2. Should they bid on the job?

POST 1:

1.What other factors should Marvin and his team consider?

Marvin was the president and chief executive officer (CEO) of his company. The decision of whether or not to bid on a job above a certain dollar value rested entirely upon his shoulders. In the past, his company would bid on all jobs that were a good fit with his company’s strategic objectives and the company’s win-to-loss ratio was excellent. But to bid on this job would be difficult. The client was requesting certain information in the request for proposal (RFP) that Marvin did not want to release. If Marvin did not comply with the requirements of the RFP, his company’s bid would be considered nonresponsive.

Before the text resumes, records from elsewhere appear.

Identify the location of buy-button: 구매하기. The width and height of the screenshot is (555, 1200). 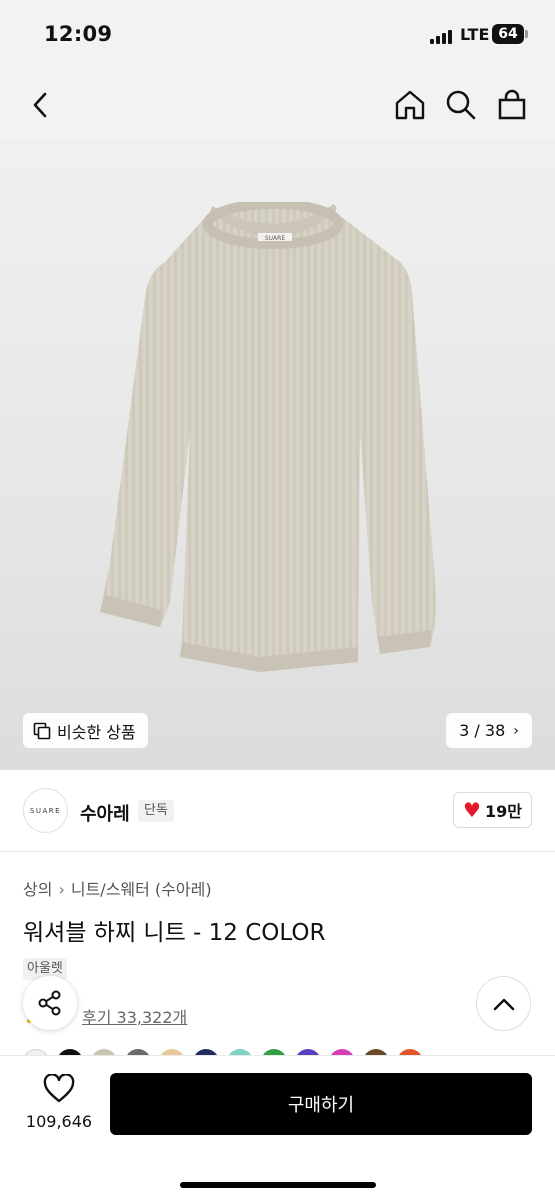
(321, 1104).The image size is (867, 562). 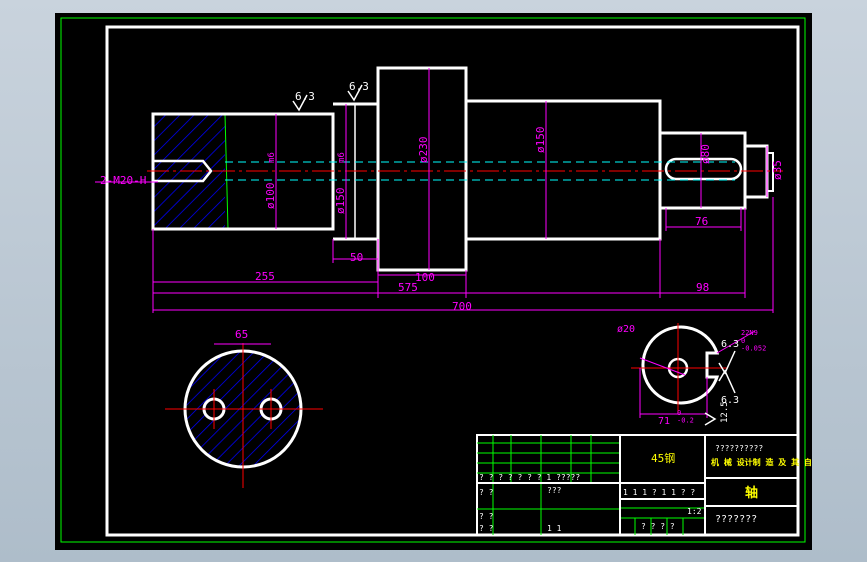 What do you see at coordinates (730, 344) in the screenshot?
I see `section-roughness-1: 6.3` at bounding box center [730, 344].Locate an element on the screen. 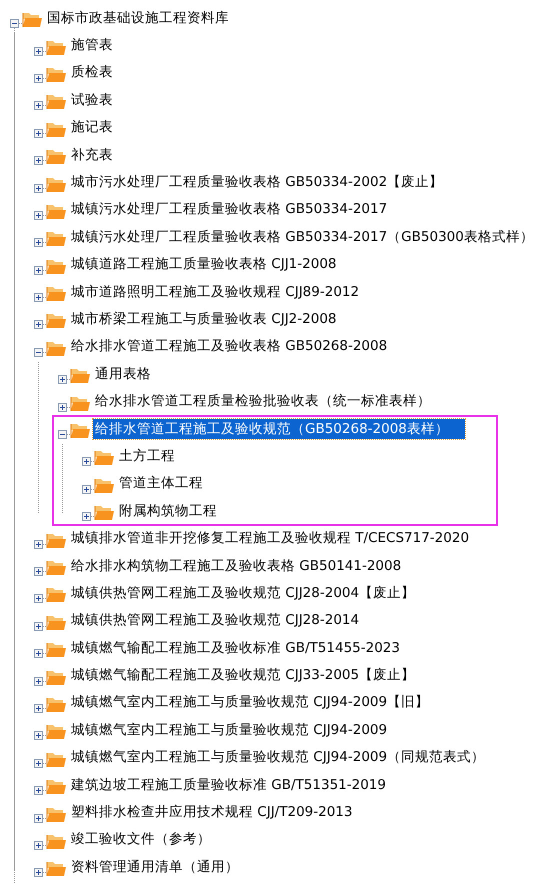  tree-item: 城市道路照明工程施工及验收规程 CJJ89-2012 is located at coordinates (216, 292).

Along with the Pro’s and Con’s highlighted in the case study, Marvin and his team should consider the following factors before finalizing their decision (Lau & et al., 2018).

1. If Marvin’s company would voluntarily decide not to bid, then it has to think that any other company can bid for the project and potentially benefit from bidding.

2. Marvin’s company can do some research to find whether there is a way to get more profit margin by following the client cost model because it is a long-term contract for ten or more years (Lethbridge, 2019).

3. Marvin has to think about whether the company loses its brand value if it doesn’t participate in the bid because, in the consulting industry, the companies must be active in getting projects else the reputation diminishes among clients.

4. Marvin and his team must consider whether their company is suitable for contracts of the type cost-reimbursable because in this contract type the client pays for each work package, so the profit is less compared to fixed price projects.

2. Should they bid on the job?

In my opinion, Marvin’s company should bid on the job as it is a long-term contract. This gives an opportunity for the company to demonstrate to the corporate world that they can handle big long-term projects and also provides the company with a steady cash flow. As it is a contract with a major client, the company’s reputation will increase in the consulting industry which attracts more clients. They will be working with a client which treats them as a strategic partner rather than just a supplier. Lower profit margins on this project can be mitigated with additional contracts in the future which will increase the overall profit from the client (Yetkin, 2020).

References

Lau, R. Y. K., Liao, S. S. Y., Wong, K. F., & Chiu, D. K. W. (2018). Web 2.0 Environmental Scanning and Adaptive Decision Support for Business Mergers and Acquisitions. MIS Quarterly, 36(4), 1239-A6. https://doi.org/10.2307/41703506

Lethbridge, J. (2019). Understanding multinational companies in public health systems, using a competitive advantage framework. Globalization & Health, 7(1), 19–28. https://doi.org/10.1186/1744-8603-7-19

Yetkin, U. (2020). Revealing the Change in the Maritime Security Environment through Porter’s Five Forces Analysis. Defence Studies, 13(4), 458–484. https://doi.org/10.1080/14702436.2013.864504

POST 2:

To bid or not to bid

To begin with, making a bid on a job is not as simple as it sounds, and it should be taken seriously. Any bidding, no matter how small or big the business or contract is, should not be taken lightly as a lot or resources, time, and money go into developing a perfect plan of budget. Marvin, as mentioned in the case study is a CEO of a company that contracts for various clientele. And the company makes its profits from contracting to other firms, some short-term while others are long-term and recurring.

One other thing for Marvin’s team to consider is the location of the contract among other things. And the bottom line for submitting bidding should always be making a profit. If the contract does not bring profits to the firm, there is no point in submitting a winning bid to the client (Jones, 2017). Secondly, if the firm believes by their calculations that they can make profits on a job, they have to consider if the company is capable of performing the job perfectly in order to make the expected profit. All the projects currently on hand have to be evaluated from a resource perspective and also from a financial perspective.

Lastly, one thing to be considered is to think about long-term benefits by winning the bidding. Is the project going to be long-term and recurring or is it going to be short-term with fewer profits? If it is the latter case, there is no point in considering submitting bids for the contract (Xaxx, 2019).

Marvin, along with some senior advisors from his company have prepared a list of pros and cons, the two main things that were determined are that the contract is long-term and possibly recurring, and the profit margin would be less. It is definitely something that can be seriously considered from a company’s stability in the future. Marvin and his team can proceed with the bidding with the advantages associated with the points discussed above.